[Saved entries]

▬▬▬▬▬▬▬▬▬▬

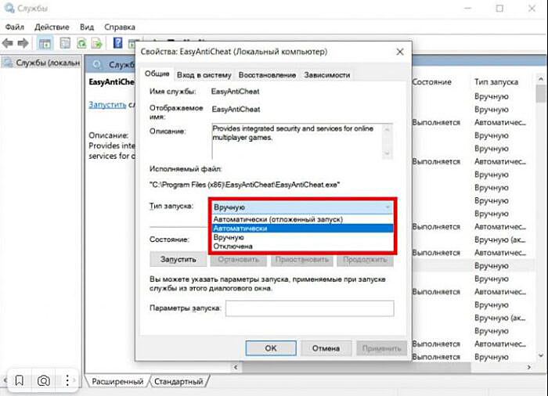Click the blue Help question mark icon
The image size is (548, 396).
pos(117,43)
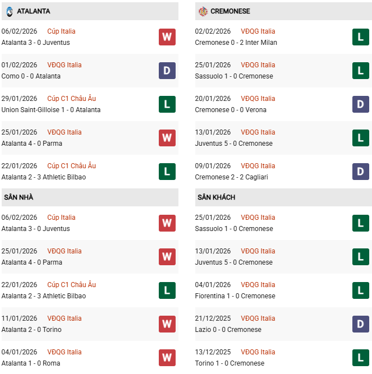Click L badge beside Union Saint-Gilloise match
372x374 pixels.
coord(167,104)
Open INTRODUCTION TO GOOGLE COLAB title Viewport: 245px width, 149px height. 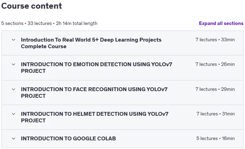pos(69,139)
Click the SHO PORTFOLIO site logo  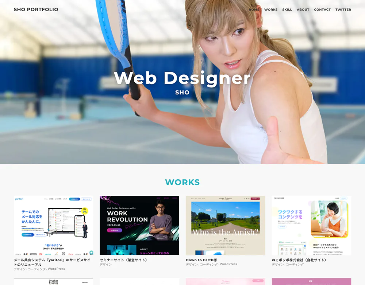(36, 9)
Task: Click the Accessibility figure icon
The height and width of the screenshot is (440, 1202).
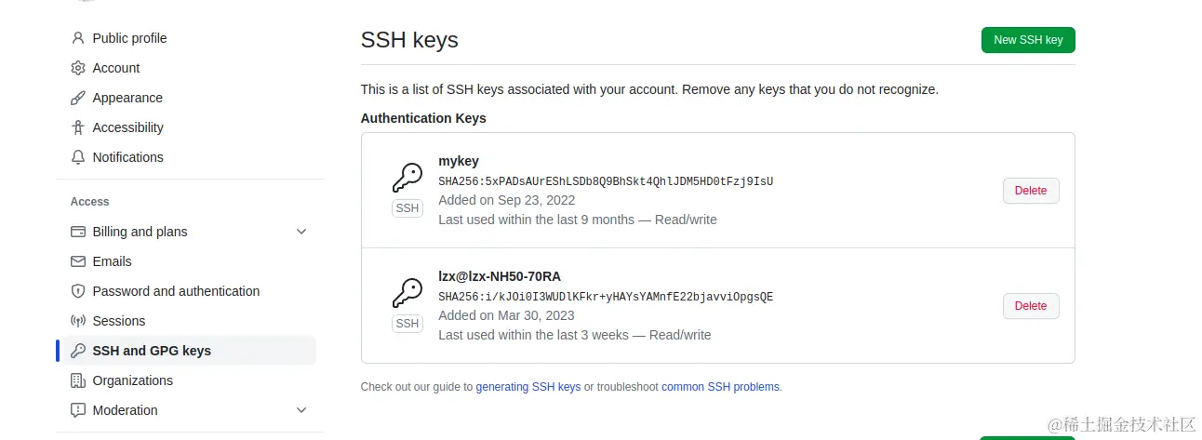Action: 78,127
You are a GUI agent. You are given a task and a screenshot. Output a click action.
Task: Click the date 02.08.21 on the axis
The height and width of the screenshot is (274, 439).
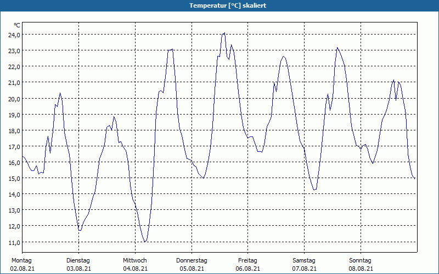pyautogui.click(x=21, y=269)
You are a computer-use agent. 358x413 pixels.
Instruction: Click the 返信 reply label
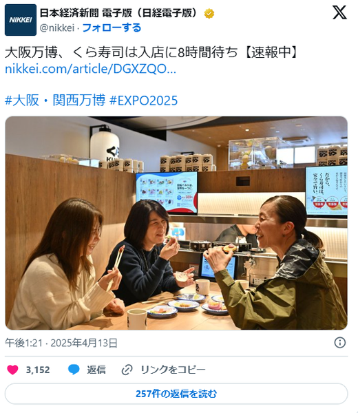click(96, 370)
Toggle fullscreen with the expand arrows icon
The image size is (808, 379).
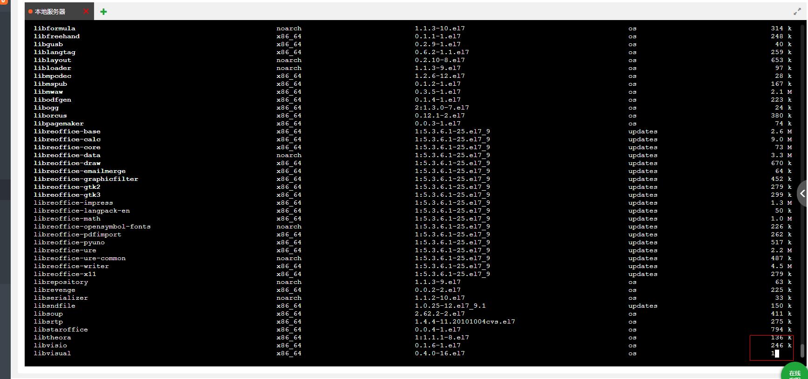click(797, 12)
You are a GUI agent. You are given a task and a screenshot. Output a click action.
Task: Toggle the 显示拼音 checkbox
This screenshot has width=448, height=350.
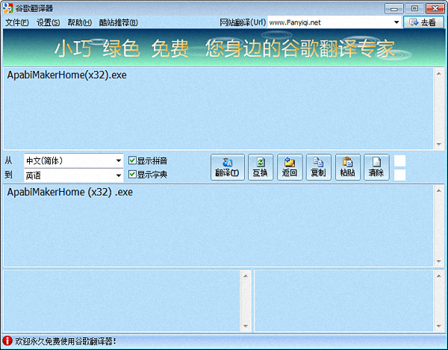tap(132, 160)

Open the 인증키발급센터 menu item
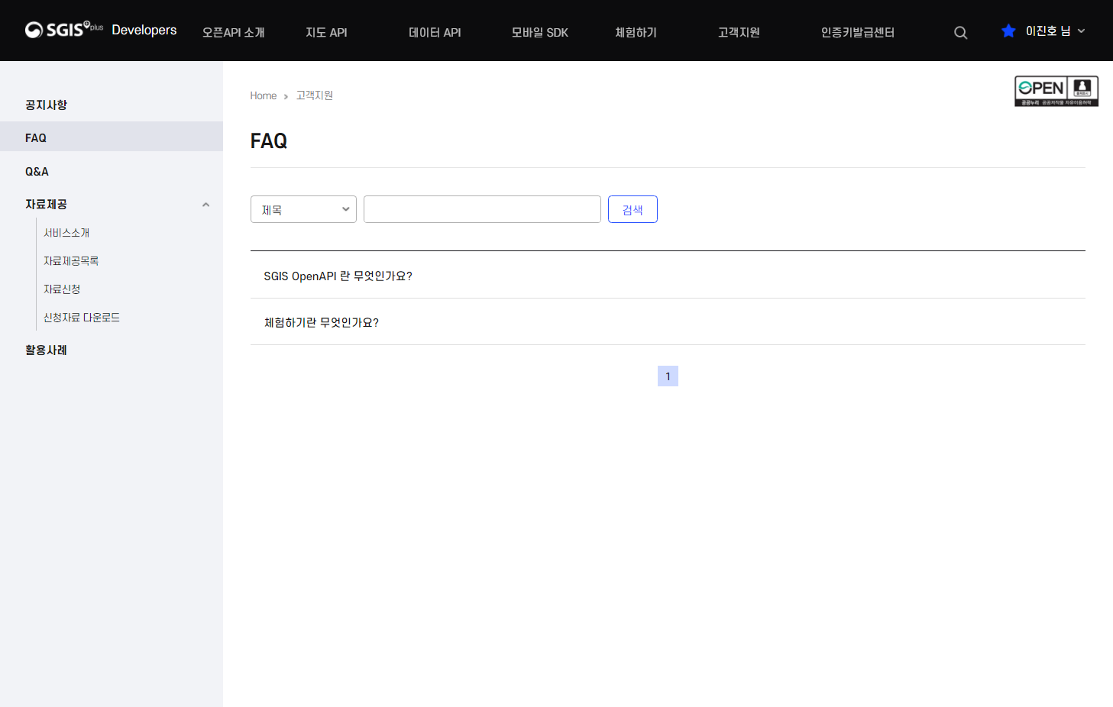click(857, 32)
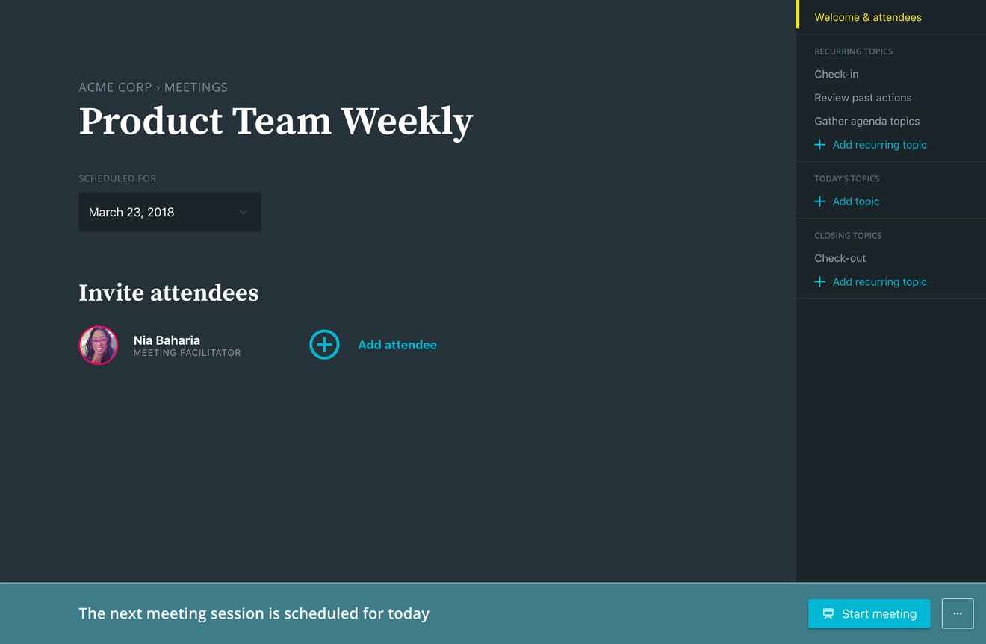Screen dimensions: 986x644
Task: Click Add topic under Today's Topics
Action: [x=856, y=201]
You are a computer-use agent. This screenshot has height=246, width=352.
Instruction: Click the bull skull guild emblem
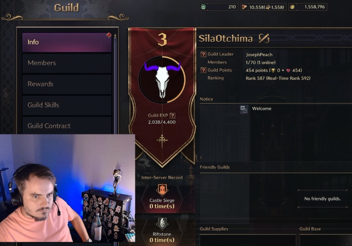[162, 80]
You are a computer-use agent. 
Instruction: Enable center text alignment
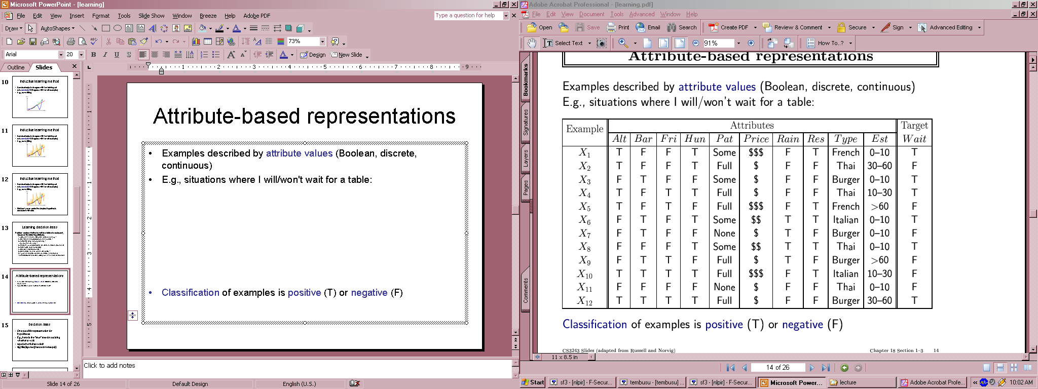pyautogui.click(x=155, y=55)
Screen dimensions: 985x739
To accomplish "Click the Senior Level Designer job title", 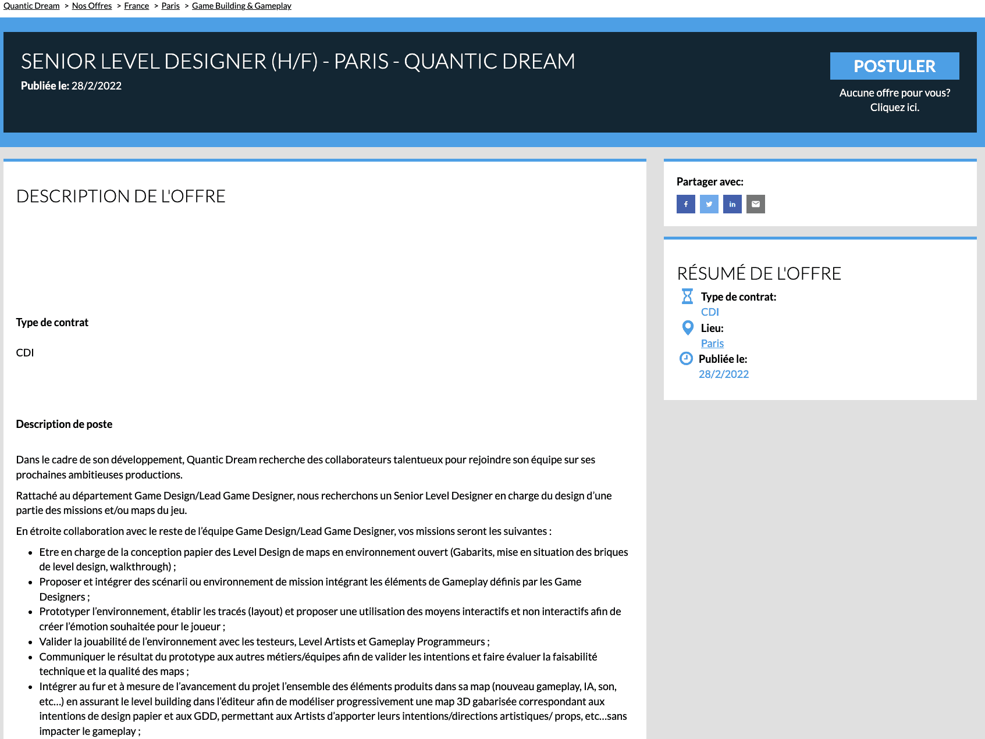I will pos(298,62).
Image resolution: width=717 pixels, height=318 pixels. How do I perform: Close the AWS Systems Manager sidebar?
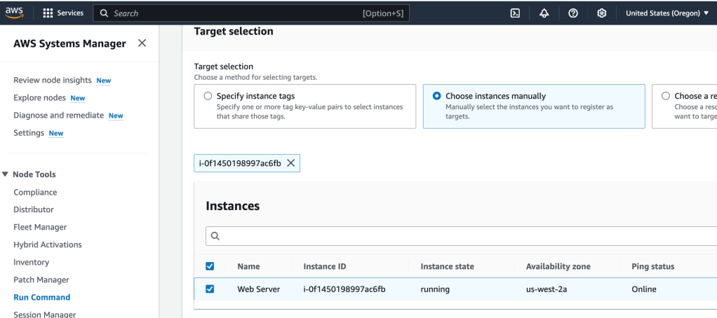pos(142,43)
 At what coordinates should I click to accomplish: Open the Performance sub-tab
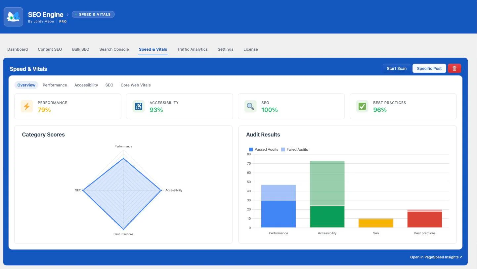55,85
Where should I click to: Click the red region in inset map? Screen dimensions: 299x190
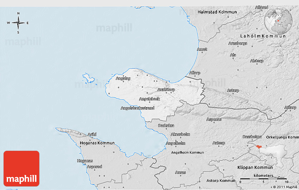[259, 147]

▬▬▬▬▬▬▬▬▬▬

Task statement =>
Each line of the entries where the string "computer" occurs should be shown.

Expected answer =>
You are a computer-use agent. 358x413 pixels.
You are a computer-use agent. This screenshot has height=246, width=352.
You are a computer-use agent. 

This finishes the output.